Instructions for the task>
Print the records below exactly; all of them are needed.

Source records>
===============

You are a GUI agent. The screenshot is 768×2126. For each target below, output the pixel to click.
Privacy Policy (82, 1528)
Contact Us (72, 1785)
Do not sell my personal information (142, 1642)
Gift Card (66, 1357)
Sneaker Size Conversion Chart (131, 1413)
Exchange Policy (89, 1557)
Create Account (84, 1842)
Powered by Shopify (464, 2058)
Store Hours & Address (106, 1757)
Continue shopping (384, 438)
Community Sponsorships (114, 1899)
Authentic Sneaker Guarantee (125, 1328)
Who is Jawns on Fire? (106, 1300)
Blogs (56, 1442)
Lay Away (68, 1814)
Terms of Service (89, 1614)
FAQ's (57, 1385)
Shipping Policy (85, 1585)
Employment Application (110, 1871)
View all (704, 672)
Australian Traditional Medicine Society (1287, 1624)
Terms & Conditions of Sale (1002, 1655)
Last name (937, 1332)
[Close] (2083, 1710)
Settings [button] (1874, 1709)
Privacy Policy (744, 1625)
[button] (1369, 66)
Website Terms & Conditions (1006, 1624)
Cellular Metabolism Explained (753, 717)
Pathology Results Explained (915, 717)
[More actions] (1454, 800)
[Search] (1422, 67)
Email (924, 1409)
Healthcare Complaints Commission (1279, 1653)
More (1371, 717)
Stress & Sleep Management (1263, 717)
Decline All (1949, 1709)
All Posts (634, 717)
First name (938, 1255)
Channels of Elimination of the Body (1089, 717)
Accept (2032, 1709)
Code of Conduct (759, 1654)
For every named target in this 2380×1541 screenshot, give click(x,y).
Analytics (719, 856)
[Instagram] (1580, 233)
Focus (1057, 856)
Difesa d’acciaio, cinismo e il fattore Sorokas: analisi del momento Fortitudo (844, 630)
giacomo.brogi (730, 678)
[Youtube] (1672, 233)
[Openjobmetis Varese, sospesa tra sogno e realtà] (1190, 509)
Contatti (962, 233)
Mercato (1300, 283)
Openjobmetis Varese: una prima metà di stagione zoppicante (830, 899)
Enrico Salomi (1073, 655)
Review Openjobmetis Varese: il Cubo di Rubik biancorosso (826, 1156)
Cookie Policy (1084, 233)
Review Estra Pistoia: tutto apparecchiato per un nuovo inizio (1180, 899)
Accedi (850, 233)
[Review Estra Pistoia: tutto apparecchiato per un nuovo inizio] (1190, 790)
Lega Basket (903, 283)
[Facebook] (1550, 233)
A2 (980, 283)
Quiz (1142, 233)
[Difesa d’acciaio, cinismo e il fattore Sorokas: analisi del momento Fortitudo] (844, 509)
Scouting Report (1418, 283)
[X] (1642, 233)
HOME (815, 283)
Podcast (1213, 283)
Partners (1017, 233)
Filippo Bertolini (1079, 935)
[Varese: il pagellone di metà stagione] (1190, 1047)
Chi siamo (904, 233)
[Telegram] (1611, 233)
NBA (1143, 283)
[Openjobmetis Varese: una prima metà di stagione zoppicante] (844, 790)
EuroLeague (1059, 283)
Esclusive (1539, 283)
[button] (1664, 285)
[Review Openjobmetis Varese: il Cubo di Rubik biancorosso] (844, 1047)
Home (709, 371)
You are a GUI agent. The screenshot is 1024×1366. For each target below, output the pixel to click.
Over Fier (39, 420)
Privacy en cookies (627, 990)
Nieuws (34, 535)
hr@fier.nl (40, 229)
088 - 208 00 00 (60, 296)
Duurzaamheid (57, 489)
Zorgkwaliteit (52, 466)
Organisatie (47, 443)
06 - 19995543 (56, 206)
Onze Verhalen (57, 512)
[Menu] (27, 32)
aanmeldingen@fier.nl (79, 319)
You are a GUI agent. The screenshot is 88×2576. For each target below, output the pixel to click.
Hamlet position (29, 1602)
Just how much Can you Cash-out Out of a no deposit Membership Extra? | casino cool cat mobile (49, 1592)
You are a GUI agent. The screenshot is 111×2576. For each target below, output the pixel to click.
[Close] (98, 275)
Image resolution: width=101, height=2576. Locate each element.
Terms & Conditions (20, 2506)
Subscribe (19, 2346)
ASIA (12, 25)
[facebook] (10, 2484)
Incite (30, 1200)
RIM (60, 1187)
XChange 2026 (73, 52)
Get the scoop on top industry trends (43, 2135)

===============

Final answer>
You are a GUI agent. The screenshot is 768×2126. For each target below, output the pixel to click.
Privacy Policy (82, 1528)
Contact Us (72, 1785)
Do not sell my personal information (142, 1642)
Gift Card (66, 1357)
Sneaker Size Conversion Chart (131, 1413)
Exchange Policy (89, 1557)
Create Account (84, 1842)
Powered by Shopify (464, 2058)
Store Hours & Address (106, 1757)
Continue shopping (384, 438)
Community Sponsorships (114, 1899)
Authentic Sneaker Guarantee (125, 1328)
Who is Jawns on Fire? (106, 1300)
Blogs (56, 1442)
Lay Away (68, 1814)
Terms of Service (89, 1614)
FAQ's (57, 1385)
Shipping Policy (85, 1585)
Employment Application (110, 1871)
View all (704, 672)
Australian Traditional Medicine Society (1287, 1624)
Terms & Conditions of Sale (1002, 1655)
Last name (937, 1332)
[Close] (2083, 1710)
Settings [button] (1874, 1709)
Privacy Policy (744, 1625)
[button] (1369, 66)
Website Terms & Conditions (1006, 1624)
Cellular Metabolism Explained (753, 717)
Pathology Results Explained (915, 717)
[More actions] (1454, 800)
[Search] (1422, 67)
Email (924, 1409)
Healthcare Complaints Commission (1279, 1653)
More (1371, 717)
Stress & Sleep Management (1263, 717)
Decline All (1949, 1709)
All Posts (634, 717)
First name (938, 1255)
Channels of Elimination of the Body (1089, 717)
Accept (2032, 1709)
Code of Conduct (759, 1654)
For every named target in this 2380×1541 screenshot, give click(x,y).
Analytics (719, 856)
[Instagram] (1580, 233)
Focus (1057, 856)
Difesa d’acciaio, cinismo e il fattore Sorokas: analisi del momento Fortitudo (844, 630)
giacomo.brogi (730, 678)
[Youtube] (1672, 233)
[Openjobmetis Varese, sospesa tra sogno e realtà] (1190, 509)
Contatti (962, 233)
Mercato (1300, 283)
Openjobmetis Varese: una prima metà di stagione zoppicante (830, 899)
Enrico Salomi (1073, 655)
Review Openjobmetis Varese: il Cubo di Rubik biancorosso (826, 1156)
Cookie Policy (1084, 233)
Review Estra Pistoia: tutto apparecchiato per un nuovo inizio (1180, 899)
Accedi (850, 233)
[Review Estra Pistoia: tutto apparecchiato per un nuovo inizio] (1190, 790)
Lega Basket (903, 283)
[Facebook] (1550, 233)
A2 (980, 283)
Quiz (1142, 233)
[Difesa d’acciaio, cinismo e il fattore Sorokas: analisi del momento Fortitudo] (844, 509)
Scouting Report (1418, 283)
[X] (1642, 233)
HOME (815, 283)
Podcast (1213, 283)
Partners (1017, 233)
Filippo Bertolini (1079, 935)
[Varese: il pagellone di metà stagione] (1190, 1047)
Chi siamo (904, 233)
[Telegram] (1611, 233)
NBA (1143, 283)
[Openjobmetis Varese: una prima metà di stagione zoppicante] (844, 790)
EuroLeague (1059, 283)
Esclusive (1539, 283)
[button] (1664, 285)
[Review Openjobmetis Varese: il Cubo di Rubik biancorosso] (844, 1047)
Home (709, 371)
You are a GUI agent. The screenshot is 1024×1366. For each target below, output the pixel to click.
Over Fier (39, 420)
Privacy en cookies (627, 990)
Nieuws (34, 535)
hr@fier.nl (40, 229)
088 - 208 00 00 (60, 296)
Duurzaamheid (57, 489)
Zorgkwaliteit (52, 466)
Organisatie (47, 443)
06 - 19995543 (56, 206)
Onze Verhalen (57, 512)
[Menu] (27, 32)
aanmeldingen@fier.nl (79, 319)
You are a GUI agent. The screenshot is 88×2576. For each target below, output the pixel to click.
Hamlet position (29, 1602)
Just how much Can you Cash-out Out of a no deposit Membership Extra? | casino cool cat mobile (49, 1592)
You are a GUI agent. The screenshot is 111×2576. For each target below, output the pixel to click.
[Close] (98, 275)
Image resolution: width=101, height=2576. Locate each element.
Terms & Conditions (20, 2506)
Subscribe (19, 2346)
ASIA (12, 25)
[facebook] (10, 2484)
Incite (30, 1200)
RIM (60, 1187)
XChange 2026 (73, 52)
Get the scoop on top industry trends (43, 2135)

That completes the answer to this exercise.